Order is the expected result. A set of defined operations with known possible outcomes resulting in a desired state. Each input measured and submitted into a process with defined parameters, designed to result in a single, quantifiable output.  The expected result is repeatable...logical.

Order is calming. The intricacies and detail within the causality of order is like a beautiful symphony. The smallest piece performs its designed function ordinarily, yet the complete movement is extraordinary. Calm is peaceful,

When does order translate into feelings of beauty and security? When perception allows it. As with the defined parameters of an operation, human perception can be dependent on the understanding of an operation. A person educated in a process and can understand the variables, quantify their impact on an equation, and even define the parameters to create order. Without that understanding, they interpret the same process as chaos.

Education is key to the perception of order; However, education is not always realistic or the best investment.


Throughout human history, a certain level of broad understanding has been expected, sometimes required, to live. Social norms, laws and even safety measures have evolved over time and have become a part of the basic education required to function in society. Although important to life and liberty, we often obtain a basic understanding of these areas and rely on abstraction in the place of a full education. An example of such a safety related subject is lightning.

To many, lightning is chaos and it has been a part of human life from the beginning. Perceptions of lightning vary, but commonly include thoughts of random, dangerous and even deadly strikes. Safety education to the masses includes taking basic measures such as staying in-doors and staying away from trees if outside. However, the majority of people are not educated in how and when lightning forms, the conditions of the air masses, why it takes the path it does. They just know it exists and it is dangerous.

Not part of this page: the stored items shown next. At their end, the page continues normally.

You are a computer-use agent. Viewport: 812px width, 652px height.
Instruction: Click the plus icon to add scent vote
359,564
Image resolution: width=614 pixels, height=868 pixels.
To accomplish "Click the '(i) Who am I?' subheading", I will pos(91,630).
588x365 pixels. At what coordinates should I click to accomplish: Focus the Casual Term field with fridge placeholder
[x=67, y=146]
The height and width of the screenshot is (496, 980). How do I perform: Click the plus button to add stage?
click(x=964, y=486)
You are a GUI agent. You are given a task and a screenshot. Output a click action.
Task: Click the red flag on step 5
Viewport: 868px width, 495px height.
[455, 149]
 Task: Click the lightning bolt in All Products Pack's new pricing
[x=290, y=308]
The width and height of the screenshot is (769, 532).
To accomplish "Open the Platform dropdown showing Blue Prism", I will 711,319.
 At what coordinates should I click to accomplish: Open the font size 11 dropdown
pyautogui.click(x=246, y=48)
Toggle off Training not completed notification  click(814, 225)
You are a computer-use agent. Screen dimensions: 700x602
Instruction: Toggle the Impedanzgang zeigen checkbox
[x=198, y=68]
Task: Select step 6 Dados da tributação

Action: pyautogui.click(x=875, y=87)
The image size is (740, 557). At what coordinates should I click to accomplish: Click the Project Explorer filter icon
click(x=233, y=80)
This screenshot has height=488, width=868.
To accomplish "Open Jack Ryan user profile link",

Educating everyone on the intricacies of lightning and electrical current is unreasonable, so we abstract that knowledge through electrical standards, grounding requirements, and the use of lightning rods. Rather than attempt to prevent lightning strikes, we attempt to direct it to reduce risk. People will not stop going outside and we cannot direct everyone into a bunker when air masses in the area change polarity, so we focus on their behavior. We secure where they will be and provide both automated and manual mechanisms to protect them.

Securing your software defined infrastructure requires the same thought process.

Change in Values

The most valuable commodity throughout human existence is knowledge. Once barren land was irrigated with knowledge. Empires were built with knowledge. Disease was eradicated with knowledge. And as far back as ancient times, temples were built to protect this knowledge. It is in our DNA to value knowledge and the beautiful, yet impenetrable, fortresses we built around it.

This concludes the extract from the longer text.